Yahoo Sports is previewing all 32 teams as we get ready for the NFL season, complete with our initial 2019 power rankings.
It’s fun to make all the Jon Gruden jokes, but let’s be realistic for a moment.
He inherited a mess last year, and he likely knew it.
One of the easiest jokes to make about the Oakland Raiders’ head coach is that he got rid of all his good players. That’s not entirely fair. He barely had any good players. The Khalil Mack trade was bad (Raiders fans who do mental gymnastics to defend it, just take the L as it was awful). Amari Cooper was inconsistent and the Raiders got a first-round pick for him before he was ready to cash in big on his second contract. That’s at least reasonable.
Who else did Gruden dump that the Raiders regret? Michael Crabtree, who was mediocre with the Ravens and is still unsigned this offseason? T.J. Carrie, who was Pro Football Focus’ No. 58 cornerback last season? Punter Marquette King, who was a disaster in Denver and cut during the season? Denico Autry, who had nine sacks with the Colts last season, could have helped. But mostly, Gruden likely looked at the roster he inherited and realized a rebuild was needed.
It’s fine to keep telling the Gruden jokes, since they’re fun and easy, but one bad season shouldn’t define his return to the NFL. People acted like Gruden broke up the 1991 Redskins. Vince Lombardi in his prime couldn’t have saved the 2018 Raiders.
The flip side of giving Gruden a pass for a 4-12 season is that he didn’t do a lot to acquire talent last year. He relied on old free agents, for the nebulous reasons of having leaders to get his program going. What Gruden needed was talent and he failed to acquire it. Passing safety Derwin James (among others) for offensive tackle Kolton Miller in the first round of last year’s draft looks like a bad mistake, but we’ll see. The rest of last year’s draft class has some promise, but nobody who was an immediate star. Very few of his 2018 free agents are set for big roles in 2019.

• [THE TASKS]
1/ According to the Raiders preview, what did the Raiders get in return for Amari Cooper?
2/ Reproduce the Raiders preview from "Yahoo Sports is" to "likely knew it." without any changes.
3/ Summarize the Raiders preview in two sentences.
The material that comes next is separate from the Raiders preview.

• [DATA LINES]

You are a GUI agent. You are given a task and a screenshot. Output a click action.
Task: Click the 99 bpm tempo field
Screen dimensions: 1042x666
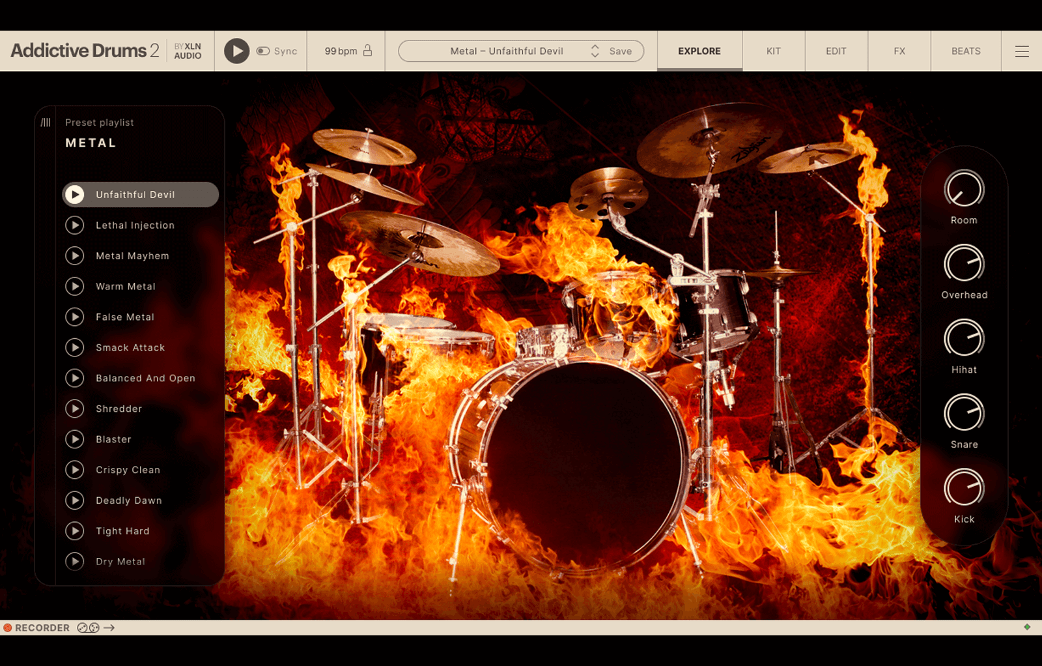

• [SOLUTIONS TO THE PROBLEMS]
1/ A first-round pick.

2/
Yahoo Sports is previewing all 32 teams as we get ready for the NFL season, complete with our initial 2019 power rankings.
It’s fun to make all the Jon Gruden jokes, but let’s be realistic for a moment.
He inherited a mess last year, and he likely knew it.

3/ Jon Gruden inherited a Raiders roster with few good players and likely saw that a rebuild was needed, so one bad season shouldn't define his return to the NFL. Still, he did little to acquire talent last year: he relied on old free agents, and his draft class produced no immediate star.